Abstract

e19068 Background: Chronic Myeloid Leukemia (CML) occurs in all age groups but predominantly in adults. The disease pathogenesis is typified by the presence of BCR-ABL fusion protein coded for by BCR-ABL gene, a product of reciprocal translocation between the long arms of chromosomes 9 and 22 denoted: t(9;22)(q34;q11). This results in leukaemogenic aberrant tyrosine kinase activity. The clinical course is characterized by three phases namely – chronic stable phase, accelerated phase and acute (blastic phase). Imatinib mesylate, an inhibitor of BCR-ABL was approved for treatment of CML and revolutionized its treatment and outcome.
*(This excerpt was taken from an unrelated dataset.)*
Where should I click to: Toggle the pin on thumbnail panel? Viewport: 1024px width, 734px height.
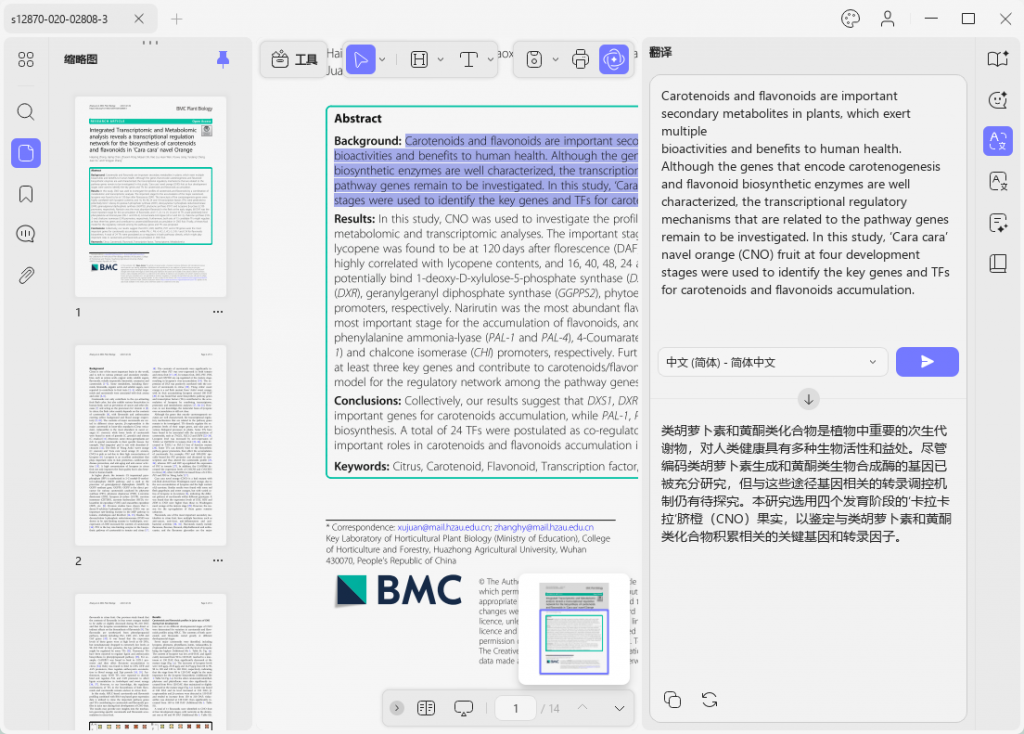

There is however a failure rate on imatinib of about 15 % that is partially addressed by second- and third-line tyrosine kinase inhibitors. Methods: We retrospectively collected data on patients treated at the Glivec International Patient Assistance Program (GIPAP), later Max Access Solutions (MAS) clinics at the Nairobi Hospital. Patient demographics, date of diagnosis, disease phase, and date of commencement of imatinib were documented. Treatment failure/switch, and reason were also documented. Results: A total of 1347 patients were included. Mean age was 44.12 years, males were 748 (55.5%), females 599 ((44.5%). All except two (1345) were initiated on imatinib, 206 (15.3%) were switched to second-line therapy due to various reasons including 31(2.3%) due to adverse events, 148 (11%) treatment failure, 15 (1.1%) due to unspecified reasons and 1 due to drug stock-outs. Second line medications were given to 204 patients: 100 (49%) dasatinib, 50 (24.5%) bosutinib, 38 (18.6%) nilotinib, 16 (7.8%) ponatinib. Deaths or losses to follow-up were 181 (13.4%). Conclusions: Overall about 15% failed on imatinib first-line therapy, similar to the experience from high-income countries. The most preferred second-line TKI was dasatinib, based on availability and toxicity profile.